5. It Elevates Bus Travel From The Realms Of The Mundane. Why do the people of Winterslow take the bus to Andover? I’m sure that’s a question that none of us ever thought we’d be facing but it’s there now, so let’s brainstorm it (very briefly). Okay, are we all agreed that it’s to use the more comprehensive facilities and amenities generally associated with a larger town; shops, banks, post offices and the railway station etc? Good. But those are all rather dull things (except for etc which is redolent of mystery). Now, however, a trip to Andover has been turned into a stopover. It’s not a trip to the bank before returning home, it’s a holiday. The bus-users of Winterslow are now tourists; travellers. They’re the diesel-set. It’s so much more glamorous than a regular bus service.
6. It Saves Money. It saves the local authority money as they only have to run a bus one way (unless the bus depot is in Winterslow. Or Andover) and it saves the passengers money as they’ll only be paying for single tickets (plus they can turn the heating off in their houses for the night and they won’t be using their televisions or hobs and ovens or washing machines). So everyone wins here and, when they’re not working on their time-machine, the bus-users of Winterslow will be able to spend their night in the bus shelter calculating just how much money they’ve saved! How thrilling and uplifting for them. This is the sort of financial whizz-kiddery that could revolutionise the public sector.

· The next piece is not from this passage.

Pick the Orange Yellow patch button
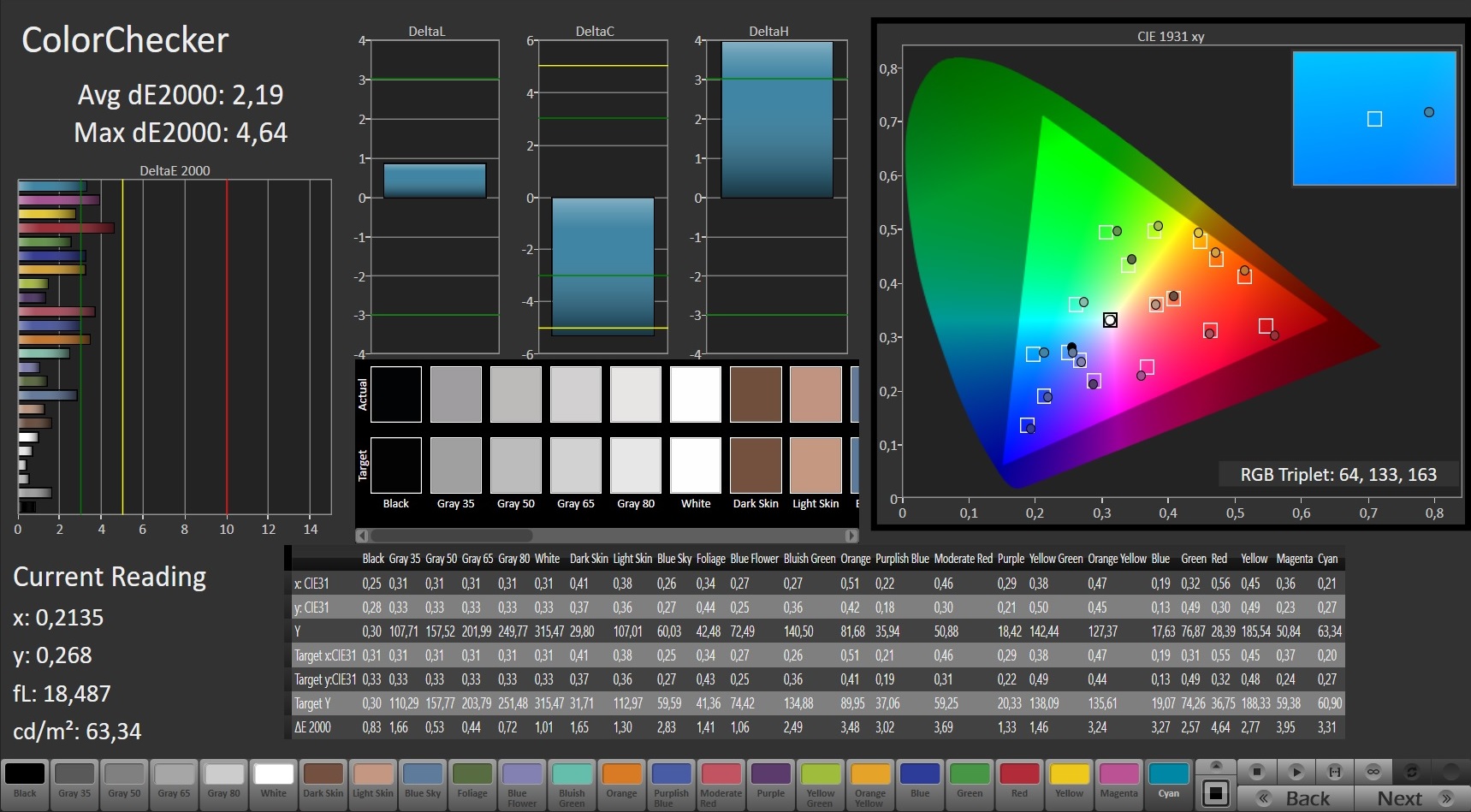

7. It’s Traditional. Wiltshire Council are merely the latest innovators in a grand tradition of cutting-edge bus-timetable thinking in the UK. With their one-way bus service, they may even have surpassed the nation’s previous high-water-mark in radical timetable departures: In 1976, it was reported that buses on the Hanley to Bagnall route in Staffordshire regularly sailed past queues of up to thirty people. This was because – in the words of Councillor Arthur Cholerton – if these buses stopped to pick up passengers, it would disrupt the timetable.* I think the one way bus service may well have topped the no-passenger model. I think the people of Wiltshire can feel rightly proud of their council’s accomplishment. And they’ll have a lot of spare time to feel proud in. Wiltshire District Council, we salute you!